Document text ▸
============
Inliers are classified globally when a single data point has inliers in all three spatial directions by,

$$\begin{aligned} \rho _{(i,j,l)} = {\left\{ \begin{array}{ll} 1 &{} \text {if}\quad \rho _{(i,j,x,l)} \wedge \rho _{(i,j,y,l)} \wedge \rho _{(i,j,z,l)}\\ 0 &{} \text {otherwise} \end{array}\right. } \, \end{aligned}$$
(19)

with \(\wedge \) denoting the \(\text {AND}\) operator [22]. Utilizing (19), the dimension of \(\rho _{(i,j)}\) over all data points, l, and over all the spatial directions, is simply an \(m\,\textrm{x}\,1\) vector of ones and zeros.

4.5.2 Classification within the nonparametric framework

For the nonparametric architecture, outliers and inliers are based on sorting the absolute value of the residuals for each spatial direction into their order statistics. The order is denoted as an individual subscript with a parenthesis, \(X_{(1)},\ldots ,X_{(m)}\) [23]. An individual subscript with a parenthesis, \(X_{(i)}\), is not to be confused with multiple subscripts, \(X_{i, j, k}\), for which the later notation is used to denote the use of multiple subscripts. When using the order statistic notation along with additional subscripts, \(X_{i, j, k, (l)}\), no additional parenthesis around all the subscripts will be used to avoid potential confusion. As is tradition, the first-order statistic is always the minimum of the sample, \(X_{(1)} = \min {(| X_1,\ldots ,X_m |)}\), while the last order statistic is the largest of the sample, \(X_{(m)} = \max {(| X_1,\ldots ,X_m |)}\). In the rare case of ties for double precision values, a tied ranking scheme is implemented. For example, if counting from smallest to largest, there exists two identical values, which happen to be the second and third values, then they both get the rank of 2.5 (average of 2 and 3). The ordinal index ranking threshold, \(\delta \), can be calculated as:

$$\begin{aligned} \delta = \lfloor {m \gamma }\rfloor , \end{aligned}$$
(20)

where the floor operator is denoted as \(\lfloor {\bullet }\rfloor \).
============
Supplied data ▸
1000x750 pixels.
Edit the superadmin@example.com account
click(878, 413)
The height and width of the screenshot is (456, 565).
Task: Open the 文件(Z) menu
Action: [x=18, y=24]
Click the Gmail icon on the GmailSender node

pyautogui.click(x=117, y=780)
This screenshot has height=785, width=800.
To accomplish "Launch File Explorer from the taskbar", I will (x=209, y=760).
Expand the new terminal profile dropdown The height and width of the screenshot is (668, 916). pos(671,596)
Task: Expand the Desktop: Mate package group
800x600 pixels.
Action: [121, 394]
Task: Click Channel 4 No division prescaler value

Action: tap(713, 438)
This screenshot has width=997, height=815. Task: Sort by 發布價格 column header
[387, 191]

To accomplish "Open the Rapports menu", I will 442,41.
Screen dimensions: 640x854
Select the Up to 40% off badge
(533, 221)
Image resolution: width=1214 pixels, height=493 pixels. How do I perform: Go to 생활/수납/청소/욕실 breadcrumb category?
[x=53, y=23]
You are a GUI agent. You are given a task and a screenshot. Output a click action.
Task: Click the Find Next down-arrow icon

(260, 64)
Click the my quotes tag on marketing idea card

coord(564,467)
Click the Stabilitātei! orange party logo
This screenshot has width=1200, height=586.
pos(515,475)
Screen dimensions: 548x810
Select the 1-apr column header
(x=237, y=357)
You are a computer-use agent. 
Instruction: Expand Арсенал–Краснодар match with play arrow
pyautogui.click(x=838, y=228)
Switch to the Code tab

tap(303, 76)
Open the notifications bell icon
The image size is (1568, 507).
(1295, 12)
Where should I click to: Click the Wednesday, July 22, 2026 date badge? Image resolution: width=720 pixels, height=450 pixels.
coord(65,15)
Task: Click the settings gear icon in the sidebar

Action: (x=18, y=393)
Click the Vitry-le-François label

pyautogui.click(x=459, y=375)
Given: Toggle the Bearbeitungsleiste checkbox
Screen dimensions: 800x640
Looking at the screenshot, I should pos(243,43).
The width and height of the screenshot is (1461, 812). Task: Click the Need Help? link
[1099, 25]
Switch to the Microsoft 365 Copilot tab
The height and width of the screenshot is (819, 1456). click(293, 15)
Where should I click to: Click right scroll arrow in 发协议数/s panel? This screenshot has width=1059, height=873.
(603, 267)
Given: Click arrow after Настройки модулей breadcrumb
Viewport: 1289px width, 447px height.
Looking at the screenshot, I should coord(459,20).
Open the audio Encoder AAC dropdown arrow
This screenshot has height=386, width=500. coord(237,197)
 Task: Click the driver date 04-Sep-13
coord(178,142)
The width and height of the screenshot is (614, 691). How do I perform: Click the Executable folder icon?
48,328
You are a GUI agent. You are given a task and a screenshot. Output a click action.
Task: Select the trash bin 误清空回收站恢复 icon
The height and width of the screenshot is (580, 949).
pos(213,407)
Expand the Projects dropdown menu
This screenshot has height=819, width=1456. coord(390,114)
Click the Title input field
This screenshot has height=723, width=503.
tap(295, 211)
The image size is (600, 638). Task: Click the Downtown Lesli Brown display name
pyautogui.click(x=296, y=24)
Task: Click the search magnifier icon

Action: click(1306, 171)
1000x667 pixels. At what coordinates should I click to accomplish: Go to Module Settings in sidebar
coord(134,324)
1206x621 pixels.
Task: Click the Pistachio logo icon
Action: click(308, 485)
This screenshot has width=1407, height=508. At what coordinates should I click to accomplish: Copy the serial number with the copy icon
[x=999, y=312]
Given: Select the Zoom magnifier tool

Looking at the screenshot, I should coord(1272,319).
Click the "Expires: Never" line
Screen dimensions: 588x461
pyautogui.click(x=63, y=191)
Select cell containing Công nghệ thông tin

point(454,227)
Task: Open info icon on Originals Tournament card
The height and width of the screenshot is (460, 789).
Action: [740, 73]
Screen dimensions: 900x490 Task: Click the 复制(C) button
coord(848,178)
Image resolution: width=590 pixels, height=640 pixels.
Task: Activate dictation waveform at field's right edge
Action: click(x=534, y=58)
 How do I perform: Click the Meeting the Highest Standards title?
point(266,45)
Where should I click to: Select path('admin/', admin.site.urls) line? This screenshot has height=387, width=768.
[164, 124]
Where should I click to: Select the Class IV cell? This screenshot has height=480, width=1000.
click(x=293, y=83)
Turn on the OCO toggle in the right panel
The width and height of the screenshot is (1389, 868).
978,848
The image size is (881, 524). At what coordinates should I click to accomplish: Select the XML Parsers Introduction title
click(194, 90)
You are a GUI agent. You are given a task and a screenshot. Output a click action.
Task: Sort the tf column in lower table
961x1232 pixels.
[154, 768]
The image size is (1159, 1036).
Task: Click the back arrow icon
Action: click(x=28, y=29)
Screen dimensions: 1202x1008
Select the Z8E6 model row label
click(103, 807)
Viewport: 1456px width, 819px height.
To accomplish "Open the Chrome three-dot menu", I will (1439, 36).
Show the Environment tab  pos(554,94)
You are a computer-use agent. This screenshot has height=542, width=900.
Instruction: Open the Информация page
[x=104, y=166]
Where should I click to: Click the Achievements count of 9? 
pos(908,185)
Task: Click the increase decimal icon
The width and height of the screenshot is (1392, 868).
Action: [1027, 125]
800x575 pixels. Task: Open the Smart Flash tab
============
Aim ▸
In the passage on inlier and outlier classification, order-statistic notation is combined with additional subscripts. Why is no extra parenthesis placed around all of those subscripts?

Complete answer ▸
No extra parenthesis is placed around all the subscripts to avoid potential confusion. A parenthesis around a single subscript marks an order statistic, such as \(X_{(i)}\). That notation should not be confused with the notation for multiple subscripts, such as \(X_{i, j, k}\).